While Child, an American, set the standard for future collectors of British ballads, in late 1914 as war had broken out in Europe, Cecil Sharp first traveled to the United States with his assistant Maude Karpeles to promote English folk dance. Born in London in 1859, Sharp reversed the process established by Child by doing much of his collecting in the southern United States. After briefly working in Australia, he returned to England and began teaching, writing about, and collecting British folk songs and dances. The five volumes of his Folk Songs from Somerset (1904-1909) quickly became influential. Sharp, accompanied by Karpeles, returned to the United States in 1916 and began collecting in earnest, with the assistance of Olive Dame Campbell. They collected four hundred songs from 67 informants in North Carolina, Tennessee, and Virginia, of which forty Child ballads, seventy local songs, and two dozen other English ballads appeared in English Folk-Songs of the Southern Appalachians (1917). The following year, as war raged, they returned to gather six hundred songs, and in 1918 they compiled another 625 tunes before returning again to England. Back in England Sharp gave a series of lectures based on his Appalachian collecting, such as one at Aeolian Hall on May 13, 1919, accompanied by Owen Colyer singing "Young Hunting," "The Wife Wrapt in Wether's Skin," "The False Young Man," and three others, while members of the English Folk Dance Society performed "The Kentucky Running Set." Sharp died in 1924, and in 1932 Karpeles produced a final volume of their southern collection, with another 274 songs. Along with the bulk of American collectors, Sharp had the romantic and highly fanciful notion that the backwoods southern singers were essentially cut off from the hustle and bustle of modern society and therefore were able to preserve and pass on traditional British ballads and songs. A gross exaggeration, this attitude would continue even as radio programs and phonograph records reached into southern mountain and rural areas in the 1920s. Moreover, Sharp believed that returning these ballads to England would rejuvenate his country's musical and cultural legacy, then in jeopardy of being corrupted by modern society.

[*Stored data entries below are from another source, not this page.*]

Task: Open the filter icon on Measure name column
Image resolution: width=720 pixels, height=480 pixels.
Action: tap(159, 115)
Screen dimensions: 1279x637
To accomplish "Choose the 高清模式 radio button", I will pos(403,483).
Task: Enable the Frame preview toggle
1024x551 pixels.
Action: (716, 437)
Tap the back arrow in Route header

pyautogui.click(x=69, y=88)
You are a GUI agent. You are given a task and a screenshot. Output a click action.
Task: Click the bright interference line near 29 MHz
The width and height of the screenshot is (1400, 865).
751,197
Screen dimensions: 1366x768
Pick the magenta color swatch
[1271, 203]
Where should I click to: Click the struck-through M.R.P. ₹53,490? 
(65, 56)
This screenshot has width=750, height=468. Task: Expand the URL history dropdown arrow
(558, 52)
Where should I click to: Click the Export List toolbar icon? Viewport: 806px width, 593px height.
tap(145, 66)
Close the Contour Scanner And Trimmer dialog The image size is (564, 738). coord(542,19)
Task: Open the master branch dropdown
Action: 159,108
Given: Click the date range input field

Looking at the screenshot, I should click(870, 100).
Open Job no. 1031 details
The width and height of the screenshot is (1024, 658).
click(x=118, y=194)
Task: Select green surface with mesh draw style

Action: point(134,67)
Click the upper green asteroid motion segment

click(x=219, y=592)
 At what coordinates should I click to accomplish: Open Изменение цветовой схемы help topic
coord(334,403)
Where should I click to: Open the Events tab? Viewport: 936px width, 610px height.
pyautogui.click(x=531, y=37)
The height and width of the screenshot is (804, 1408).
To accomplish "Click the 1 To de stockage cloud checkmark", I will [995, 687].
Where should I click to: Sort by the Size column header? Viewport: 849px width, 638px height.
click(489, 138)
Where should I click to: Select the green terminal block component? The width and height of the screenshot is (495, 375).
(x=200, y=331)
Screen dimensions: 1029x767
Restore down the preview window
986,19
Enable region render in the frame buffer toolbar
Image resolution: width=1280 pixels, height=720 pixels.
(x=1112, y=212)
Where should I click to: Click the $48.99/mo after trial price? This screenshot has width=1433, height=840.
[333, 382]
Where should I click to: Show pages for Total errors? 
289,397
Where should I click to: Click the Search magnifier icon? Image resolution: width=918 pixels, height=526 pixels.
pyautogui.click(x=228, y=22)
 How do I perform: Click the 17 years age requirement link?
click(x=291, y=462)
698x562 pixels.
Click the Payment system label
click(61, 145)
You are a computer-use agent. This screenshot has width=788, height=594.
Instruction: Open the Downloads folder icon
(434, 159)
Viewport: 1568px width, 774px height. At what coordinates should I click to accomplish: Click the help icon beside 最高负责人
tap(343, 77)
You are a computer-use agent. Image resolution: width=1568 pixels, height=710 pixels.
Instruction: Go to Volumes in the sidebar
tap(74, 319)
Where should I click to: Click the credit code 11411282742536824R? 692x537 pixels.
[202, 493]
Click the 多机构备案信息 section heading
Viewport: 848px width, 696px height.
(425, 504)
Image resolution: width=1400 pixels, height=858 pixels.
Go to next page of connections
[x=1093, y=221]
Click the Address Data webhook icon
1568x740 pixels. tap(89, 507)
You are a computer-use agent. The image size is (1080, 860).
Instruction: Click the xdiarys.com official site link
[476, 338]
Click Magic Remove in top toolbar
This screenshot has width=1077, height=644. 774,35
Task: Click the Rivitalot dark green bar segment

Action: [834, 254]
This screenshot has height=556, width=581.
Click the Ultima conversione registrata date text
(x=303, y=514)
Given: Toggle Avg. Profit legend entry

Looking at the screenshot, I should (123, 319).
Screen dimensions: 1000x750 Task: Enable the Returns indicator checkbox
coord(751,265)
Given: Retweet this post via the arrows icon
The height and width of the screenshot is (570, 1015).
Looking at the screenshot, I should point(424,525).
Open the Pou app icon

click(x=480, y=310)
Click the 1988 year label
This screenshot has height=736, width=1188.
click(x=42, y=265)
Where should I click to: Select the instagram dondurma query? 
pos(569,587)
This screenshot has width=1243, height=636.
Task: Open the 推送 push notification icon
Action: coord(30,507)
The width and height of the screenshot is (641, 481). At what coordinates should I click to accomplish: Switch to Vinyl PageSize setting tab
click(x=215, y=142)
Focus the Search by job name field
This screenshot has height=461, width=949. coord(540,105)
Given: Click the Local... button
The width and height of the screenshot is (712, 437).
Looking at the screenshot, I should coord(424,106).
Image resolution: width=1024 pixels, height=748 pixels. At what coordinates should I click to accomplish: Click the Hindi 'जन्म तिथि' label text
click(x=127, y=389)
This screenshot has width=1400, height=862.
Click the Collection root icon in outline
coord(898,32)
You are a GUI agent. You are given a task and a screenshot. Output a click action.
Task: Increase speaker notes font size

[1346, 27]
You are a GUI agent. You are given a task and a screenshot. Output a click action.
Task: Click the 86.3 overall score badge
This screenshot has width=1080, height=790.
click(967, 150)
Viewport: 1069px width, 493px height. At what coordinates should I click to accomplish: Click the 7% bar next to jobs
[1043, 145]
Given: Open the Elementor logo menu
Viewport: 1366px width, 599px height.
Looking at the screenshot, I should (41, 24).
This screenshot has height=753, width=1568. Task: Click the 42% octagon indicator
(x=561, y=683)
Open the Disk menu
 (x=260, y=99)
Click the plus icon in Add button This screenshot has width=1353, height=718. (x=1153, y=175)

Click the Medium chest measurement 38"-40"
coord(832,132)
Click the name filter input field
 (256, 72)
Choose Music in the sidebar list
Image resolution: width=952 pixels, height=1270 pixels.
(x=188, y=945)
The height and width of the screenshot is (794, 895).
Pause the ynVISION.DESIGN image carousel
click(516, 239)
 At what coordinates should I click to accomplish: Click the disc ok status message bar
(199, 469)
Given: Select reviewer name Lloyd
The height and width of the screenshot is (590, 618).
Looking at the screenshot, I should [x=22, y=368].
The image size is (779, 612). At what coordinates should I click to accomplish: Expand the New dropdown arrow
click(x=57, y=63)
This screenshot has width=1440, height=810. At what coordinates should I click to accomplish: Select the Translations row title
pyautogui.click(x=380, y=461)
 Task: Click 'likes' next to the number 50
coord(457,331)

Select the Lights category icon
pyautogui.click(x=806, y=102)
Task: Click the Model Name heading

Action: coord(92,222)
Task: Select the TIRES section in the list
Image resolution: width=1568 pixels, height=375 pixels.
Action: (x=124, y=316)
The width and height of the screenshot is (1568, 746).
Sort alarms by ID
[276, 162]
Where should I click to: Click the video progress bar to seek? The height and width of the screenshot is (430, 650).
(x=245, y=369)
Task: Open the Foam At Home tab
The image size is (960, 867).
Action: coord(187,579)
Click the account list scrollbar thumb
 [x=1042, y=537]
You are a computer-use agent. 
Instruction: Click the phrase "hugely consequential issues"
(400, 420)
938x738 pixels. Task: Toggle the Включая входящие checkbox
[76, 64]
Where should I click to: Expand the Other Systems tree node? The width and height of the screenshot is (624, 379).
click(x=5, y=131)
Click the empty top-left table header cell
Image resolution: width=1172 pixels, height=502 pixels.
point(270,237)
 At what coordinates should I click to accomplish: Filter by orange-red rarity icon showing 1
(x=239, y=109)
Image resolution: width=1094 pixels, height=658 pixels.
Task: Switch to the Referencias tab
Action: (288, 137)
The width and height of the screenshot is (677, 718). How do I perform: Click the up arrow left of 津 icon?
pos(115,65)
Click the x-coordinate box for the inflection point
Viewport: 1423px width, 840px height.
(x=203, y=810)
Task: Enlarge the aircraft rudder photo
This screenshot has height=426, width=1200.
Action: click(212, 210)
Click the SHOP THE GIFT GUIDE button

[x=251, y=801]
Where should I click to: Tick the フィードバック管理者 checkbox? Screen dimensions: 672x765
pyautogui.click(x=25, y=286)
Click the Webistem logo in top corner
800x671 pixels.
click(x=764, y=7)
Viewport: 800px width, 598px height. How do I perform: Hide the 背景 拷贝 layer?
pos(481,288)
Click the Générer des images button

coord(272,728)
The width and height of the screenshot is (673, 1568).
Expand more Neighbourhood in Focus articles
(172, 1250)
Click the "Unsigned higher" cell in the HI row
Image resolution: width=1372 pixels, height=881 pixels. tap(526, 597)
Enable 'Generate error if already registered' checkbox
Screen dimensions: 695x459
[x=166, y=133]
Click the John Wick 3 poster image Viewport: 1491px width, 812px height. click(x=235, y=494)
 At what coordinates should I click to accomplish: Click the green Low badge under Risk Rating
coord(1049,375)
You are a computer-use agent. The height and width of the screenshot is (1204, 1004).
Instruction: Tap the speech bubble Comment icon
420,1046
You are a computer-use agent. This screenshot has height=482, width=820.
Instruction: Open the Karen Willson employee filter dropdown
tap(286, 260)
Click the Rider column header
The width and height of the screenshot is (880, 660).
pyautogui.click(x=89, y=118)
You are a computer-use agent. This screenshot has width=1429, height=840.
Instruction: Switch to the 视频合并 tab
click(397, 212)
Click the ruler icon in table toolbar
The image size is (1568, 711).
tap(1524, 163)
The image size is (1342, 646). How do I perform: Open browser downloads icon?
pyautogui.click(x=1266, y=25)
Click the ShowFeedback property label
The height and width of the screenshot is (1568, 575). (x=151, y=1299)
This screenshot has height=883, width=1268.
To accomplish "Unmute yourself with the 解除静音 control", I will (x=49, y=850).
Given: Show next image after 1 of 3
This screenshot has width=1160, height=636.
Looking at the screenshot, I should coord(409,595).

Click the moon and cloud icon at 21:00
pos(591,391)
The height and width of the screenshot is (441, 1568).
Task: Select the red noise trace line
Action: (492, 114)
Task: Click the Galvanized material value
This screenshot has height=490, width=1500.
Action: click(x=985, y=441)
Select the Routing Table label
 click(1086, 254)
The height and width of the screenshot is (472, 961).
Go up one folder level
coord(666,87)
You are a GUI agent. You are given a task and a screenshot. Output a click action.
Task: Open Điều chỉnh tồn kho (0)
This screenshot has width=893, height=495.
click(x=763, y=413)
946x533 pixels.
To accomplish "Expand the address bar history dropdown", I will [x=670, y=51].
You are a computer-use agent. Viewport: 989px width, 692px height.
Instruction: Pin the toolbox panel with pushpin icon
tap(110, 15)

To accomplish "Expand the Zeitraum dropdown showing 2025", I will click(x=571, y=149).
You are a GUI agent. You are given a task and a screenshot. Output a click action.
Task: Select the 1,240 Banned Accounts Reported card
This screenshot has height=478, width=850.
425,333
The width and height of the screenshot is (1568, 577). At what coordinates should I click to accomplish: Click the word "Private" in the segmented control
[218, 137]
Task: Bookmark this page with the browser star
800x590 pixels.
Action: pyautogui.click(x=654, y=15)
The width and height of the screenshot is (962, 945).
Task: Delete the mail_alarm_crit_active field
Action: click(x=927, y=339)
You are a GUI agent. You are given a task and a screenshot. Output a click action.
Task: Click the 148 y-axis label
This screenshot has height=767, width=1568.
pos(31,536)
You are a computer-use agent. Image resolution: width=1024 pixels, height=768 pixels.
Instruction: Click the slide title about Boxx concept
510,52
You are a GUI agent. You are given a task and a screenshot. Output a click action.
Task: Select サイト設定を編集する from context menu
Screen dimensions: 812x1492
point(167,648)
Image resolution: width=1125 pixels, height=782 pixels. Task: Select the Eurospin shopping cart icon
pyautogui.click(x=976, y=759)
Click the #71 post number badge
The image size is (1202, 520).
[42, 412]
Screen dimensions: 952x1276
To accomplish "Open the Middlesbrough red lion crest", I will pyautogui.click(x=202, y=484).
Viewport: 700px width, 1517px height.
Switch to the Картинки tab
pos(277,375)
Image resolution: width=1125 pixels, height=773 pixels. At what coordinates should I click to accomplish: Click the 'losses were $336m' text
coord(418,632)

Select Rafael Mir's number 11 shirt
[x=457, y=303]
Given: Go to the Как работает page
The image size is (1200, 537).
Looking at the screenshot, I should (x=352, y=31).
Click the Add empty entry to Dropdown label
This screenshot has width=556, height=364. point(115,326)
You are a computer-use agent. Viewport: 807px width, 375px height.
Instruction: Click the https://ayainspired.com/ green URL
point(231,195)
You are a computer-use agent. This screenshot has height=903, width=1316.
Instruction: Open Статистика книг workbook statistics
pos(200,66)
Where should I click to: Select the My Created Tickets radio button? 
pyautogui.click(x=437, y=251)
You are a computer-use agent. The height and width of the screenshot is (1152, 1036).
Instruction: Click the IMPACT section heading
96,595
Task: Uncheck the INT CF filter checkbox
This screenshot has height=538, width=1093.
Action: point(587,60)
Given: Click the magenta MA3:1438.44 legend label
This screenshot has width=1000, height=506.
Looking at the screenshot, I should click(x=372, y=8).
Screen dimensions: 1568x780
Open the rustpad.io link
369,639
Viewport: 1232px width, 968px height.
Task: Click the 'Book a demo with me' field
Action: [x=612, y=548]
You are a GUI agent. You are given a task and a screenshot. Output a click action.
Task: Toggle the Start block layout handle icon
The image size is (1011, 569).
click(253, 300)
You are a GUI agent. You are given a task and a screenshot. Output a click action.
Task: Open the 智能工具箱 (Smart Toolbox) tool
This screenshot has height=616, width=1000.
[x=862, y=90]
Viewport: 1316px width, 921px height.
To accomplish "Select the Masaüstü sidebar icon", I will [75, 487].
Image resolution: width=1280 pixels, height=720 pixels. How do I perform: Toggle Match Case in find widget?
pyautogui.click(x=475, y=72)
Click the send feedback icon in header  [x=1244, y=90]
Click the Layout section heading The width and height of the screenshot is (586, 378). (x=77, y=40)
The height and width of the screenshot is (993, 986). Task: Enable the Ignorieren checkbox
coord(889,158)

While Sharp and others were gathering songs and ballads from southern white singers, a separate group of collectors began focusing on African American musicians and songsters. Shortly after the Civil War, William Francis Allen, Charles Pickard Ware, and Lucy McKim Garrison published Slave Songs of the United States (1867). They focused on spirituals, also known as jubilee songs, although they realized there were also secular songs dealing with work experiences. Howard Odum, born in Georgia and a graduate of Emory College in 1904, entered the University of Mississippi as a graduate student and soon discovered a wealth of African American songs. He first published "Religious Folk Songs of the Southern Negroes" in the American Journal of Religious Psychology and Education in 1906. Soon armed with a cylinder record player, he collected and published 115 secular songs in the Journal of American Folklore in 1911. Odum's major study with Guy B. Johnson, The Negro and His Songs, was issued in 1925, quickly followed by Negro Workaday Songs (1926); 1925 also saw the release of Dorothy Scarborough, On the Trail of Negro Folk-Songs. The older spirituals were not forgotten, however, with Frederick Work's booklet Folk Songs of the American Negro, published in 1907.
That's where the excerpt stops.